## Task objective
Can you put the entries, from the line containing "1176x1016 pixels." through the line containing "will (387, 135).", into a JSON list of strings with one string per line and blank lines left out?

## Entries provided
___
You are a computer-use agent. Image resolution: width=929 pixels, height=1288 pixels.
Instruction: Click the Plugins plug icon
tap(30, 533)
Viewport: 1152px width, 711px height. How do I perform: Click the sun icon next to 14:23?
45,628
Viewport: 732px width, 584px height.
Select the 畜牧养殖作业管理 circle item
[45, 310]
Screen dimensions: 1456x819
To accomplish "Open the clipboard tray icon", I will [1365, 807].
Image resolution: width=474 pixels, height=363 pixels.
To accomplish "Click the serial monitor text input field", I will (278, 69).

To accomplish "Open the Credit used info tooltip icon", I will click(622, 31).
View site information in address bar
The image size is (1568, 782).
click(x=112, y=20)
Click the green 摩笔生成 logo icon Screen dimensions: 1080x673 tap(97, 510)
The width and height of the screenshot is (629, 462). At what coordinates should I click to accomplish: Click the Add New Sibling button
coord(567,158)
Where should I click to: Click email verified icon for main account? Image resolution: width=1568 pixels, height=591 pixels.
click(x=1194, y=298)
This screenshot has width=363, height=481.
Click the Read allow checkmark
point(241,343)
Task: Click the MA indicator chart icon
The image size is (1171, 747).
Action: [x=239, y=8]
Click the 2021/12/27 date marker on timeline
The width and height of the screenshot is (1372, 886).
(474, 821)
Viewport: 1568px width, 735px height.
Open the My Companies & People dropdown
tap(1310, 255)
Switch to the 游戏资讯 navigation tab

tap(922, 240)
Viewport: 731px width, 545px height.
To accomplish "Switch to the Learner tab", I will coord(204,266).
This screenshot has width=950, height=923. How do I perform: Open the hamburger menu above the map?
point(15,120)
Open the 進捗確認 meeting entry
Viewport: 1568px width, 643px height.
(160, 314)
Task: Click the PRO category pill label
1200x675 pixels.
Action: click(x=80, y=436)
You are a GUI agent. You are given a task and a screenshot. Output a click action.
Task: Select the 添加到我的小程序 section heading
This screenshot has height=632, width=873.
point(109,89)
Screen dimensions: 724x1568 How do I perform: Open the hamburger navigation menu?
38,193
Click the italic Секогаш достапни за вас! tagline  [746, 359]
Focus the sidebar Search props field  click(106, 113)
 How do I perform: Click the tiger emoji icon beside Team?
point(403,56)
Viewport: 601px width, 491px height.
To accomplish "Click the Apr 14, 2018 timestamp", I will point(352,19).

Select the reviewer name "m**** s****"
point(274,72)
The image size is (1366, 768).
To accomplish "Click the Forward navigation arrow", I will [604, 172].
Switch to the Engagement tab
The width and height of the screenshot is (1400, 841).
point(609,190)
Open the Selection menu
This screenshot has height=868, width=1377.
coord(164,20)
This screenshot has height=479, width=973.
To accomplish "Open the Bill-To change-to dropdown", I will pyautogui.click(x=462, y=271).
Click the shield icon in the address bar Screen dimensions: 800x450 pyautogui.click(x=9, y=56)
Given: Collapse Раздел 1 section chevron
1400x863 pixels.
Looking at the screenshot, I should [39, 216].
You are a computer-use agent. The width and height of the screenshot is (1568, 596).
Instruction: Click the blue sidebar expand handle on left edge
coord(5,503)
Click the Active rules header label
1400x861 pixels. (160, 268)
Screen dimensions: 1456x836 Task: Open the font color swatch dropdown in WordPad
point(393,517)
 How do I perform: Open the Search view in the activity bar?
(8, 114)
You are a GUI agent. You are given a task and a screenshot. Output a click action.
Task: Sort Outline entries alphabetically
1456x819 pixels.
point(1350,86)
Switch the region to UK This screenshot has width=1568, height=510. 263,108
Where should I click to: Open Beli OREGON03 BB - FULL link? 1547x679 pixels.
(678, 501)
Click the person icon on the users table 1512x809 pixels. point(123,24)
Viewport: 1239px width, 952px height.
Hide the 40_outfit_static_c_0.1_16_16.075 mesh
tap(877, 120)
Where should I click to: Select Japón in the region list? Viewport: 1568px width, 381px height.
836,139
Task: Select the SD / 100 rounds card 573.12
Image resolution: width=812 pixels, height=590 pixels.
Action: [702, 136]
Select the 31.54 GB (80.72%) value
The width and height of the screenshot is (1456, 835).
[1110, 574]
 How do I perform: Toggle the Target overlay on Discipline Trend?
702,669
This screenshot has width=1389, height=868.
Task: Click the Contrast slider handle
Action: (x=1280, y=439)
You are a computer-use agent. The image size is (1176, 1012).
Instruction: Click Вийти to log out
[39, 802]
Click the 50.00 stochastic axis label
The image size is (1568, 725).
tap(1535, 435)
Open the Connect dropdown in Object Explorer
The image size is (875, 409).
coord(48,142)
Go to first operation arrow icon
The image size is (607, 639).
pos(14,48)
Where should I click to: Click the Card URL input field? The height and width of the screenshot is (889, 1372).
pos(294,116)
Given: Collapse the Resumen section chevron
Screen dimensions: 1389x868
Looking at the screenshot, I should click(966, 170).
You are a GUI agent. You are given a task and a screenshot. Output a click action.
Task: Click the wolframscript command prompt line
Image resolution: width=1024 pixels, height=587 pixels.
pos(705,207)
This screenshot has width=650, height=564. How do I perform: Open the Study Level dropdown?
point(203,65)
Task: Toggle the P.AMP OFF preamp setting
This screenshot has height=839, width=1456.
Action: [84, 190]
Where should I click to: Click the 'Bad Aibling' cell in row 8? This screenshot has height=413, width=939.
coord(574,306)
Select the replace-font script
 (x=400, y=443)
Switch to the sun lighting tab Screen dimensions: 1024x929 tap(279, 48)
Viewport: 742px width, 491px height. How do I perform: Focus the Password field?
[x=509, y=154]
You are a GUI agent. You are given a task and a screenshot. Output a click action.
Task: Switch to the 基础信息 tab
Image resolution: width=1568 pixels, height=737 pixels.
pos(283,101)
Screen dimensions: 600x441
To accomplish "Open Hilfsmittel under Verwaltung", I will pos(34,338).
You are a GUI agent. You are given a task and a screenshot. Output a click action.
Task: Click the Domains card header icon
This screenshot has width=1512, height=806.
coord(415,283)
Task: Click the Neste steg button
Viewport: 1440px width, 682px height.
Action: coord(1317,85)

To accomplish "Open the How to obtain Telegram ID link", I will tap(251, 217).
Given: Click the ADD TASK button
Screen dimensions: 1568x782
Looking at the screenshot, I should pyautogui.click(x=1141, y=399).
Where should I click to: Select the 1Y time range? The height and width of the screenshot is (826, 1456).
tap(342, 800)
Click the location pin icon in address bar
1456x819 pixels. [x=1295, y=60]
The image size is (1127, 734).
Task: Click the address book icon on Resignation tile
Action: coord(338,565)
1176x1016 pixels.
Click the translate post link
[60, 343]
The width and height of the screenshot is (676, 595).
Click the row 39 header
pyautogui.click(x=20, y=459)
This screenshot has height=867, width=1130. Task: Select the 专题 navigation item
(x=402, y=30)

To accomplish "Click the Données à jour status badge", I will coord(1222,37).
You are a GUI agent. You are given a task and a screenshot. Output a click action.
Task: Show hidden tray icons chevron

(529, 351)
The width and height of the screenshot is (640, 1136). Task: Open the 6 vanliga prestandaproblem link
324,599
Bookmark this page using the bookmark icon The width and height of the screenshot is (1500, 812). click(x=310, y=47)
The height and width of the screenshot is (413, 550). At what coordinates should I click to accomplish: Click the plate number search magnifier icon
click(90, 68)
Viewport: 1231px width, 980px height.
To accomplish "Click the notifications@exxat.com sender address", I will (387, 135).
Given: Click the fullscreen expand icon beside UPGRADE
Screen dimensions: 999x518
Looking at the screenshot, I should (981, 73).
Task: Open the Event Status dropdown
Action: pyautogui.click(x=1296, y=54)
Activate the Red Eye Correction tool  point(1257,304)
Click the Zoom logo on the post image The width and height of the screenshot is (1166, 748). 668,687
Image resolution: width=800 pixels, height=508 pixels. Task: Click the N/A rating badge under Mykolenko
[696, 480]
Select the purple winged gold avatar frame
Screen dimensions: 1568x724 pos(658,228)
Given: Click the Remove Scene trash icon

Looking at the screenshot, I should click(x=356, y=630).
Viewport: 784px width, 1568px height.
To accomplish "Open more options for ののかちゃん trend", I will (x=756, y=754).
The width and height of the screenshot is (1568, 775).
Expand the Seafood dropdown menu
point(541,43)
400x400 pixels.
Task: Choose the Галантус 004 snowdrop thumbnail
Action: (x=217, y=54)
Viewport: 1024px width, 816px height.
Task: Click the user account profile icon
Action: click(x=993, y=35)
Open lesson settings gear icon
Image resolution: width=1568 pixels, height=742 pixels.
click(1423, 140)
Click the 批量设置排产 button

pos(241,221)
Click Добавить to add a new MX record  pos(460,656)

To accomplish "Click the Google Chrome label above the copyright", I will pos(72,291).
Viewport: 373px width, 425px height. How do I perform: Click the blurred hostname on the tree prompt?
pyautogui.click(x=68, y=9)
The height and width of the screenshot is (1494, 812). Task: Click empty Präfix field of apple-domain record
___
## Full solution
[
  "1176x1016 pixels.",
  "Click the translate post link",
  "[60, 343]",
  "The width and height of the screenshot is (676, 595).",
  "Click the row 39 header",
  "pyautogui.click(x=20, y=459)",
  "This screenshot has height=867, width=1130. Task: Select the 专题 navigation item",
  "(x=402, y=30)",
  "To accomplish \"Click the Données à jour status badge\", I will coord(1222,37).",
  "You are a GUI agent. You are given a task and a screenshot. Output a click action.",
  "Task: Show hidden tray icons chevron",
  "(529, 351)",
  "The width and height of the screenshot is (640, 1136). Task: Open the 6 vanliga prestandaproblem link",
  "324,599",
  "Bookmark this page using the bookmark icon The width and height of the screenshot is (1500, 812). click(x=310, y=47)",
  "The height and width of the screenshot is (413, 550). At what coordinates should I click to accomplish: Click the plate number search magnifier icon",
  "click(90, 68)",
  "Viewport: 1231px width, 980px height.",
  "To accomplish \"Click the notifications@exxat.com sender address\", I will (387, 135)."
]